The Center of a Group
Table of Contents

The Center of a Group

Definition: Let $(G, *)$ be a group. Then the Center of $G$ denoted $Z(G)$ is the set of elements that commute with every element in $G$, that is $Z(G) = \{ a \in G : \mathrm{for \: all} \: g \in G, a * g = g * a \}$.

One important fact about the center of a group is that a group $(G, *)$ is abelian if and only if $G$ is equal to its center, i.e., $G = Z(G)$ as we prove in the following theorem.

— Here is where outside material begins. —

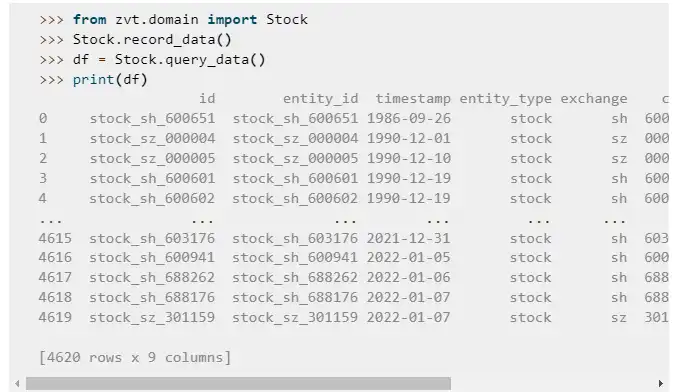Click the 'entity_type' column header
Viewport: 697px width, 392px height.
(505, 99)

Theorem 1: Let $(G, *)$ be a group. Then $(G, *)$ is abelian if and only if $G = Z(G)$.
  • Proof: $\Leftarrow$ Suppose that $(G, *)$ is abelian. Let $a \in G$. Since $*$ is commutative we have that for all $g \in G$ that $a * g = g * a$. Therefore $a \in Z(G)$, so $G \subseteq Z(G)$. By definition $G \supseteq Z(G)$. Therefore $G = Z(G)$.
  • $\Rightarrow$ Now suppose that $G = Z(G)$. Then for all $a \in G$ we have that $a$ commutes with every $g \in G$, i.e, $a * g = g * a$ for all $a, g \in G$, hence $(G, *)$ is abelian. $\blacksquare$

Another nice property of the center of a group is that $(Z(G), *)$ will always be an abelian subgroup of $(G, *)$ which we prove in the following theorem.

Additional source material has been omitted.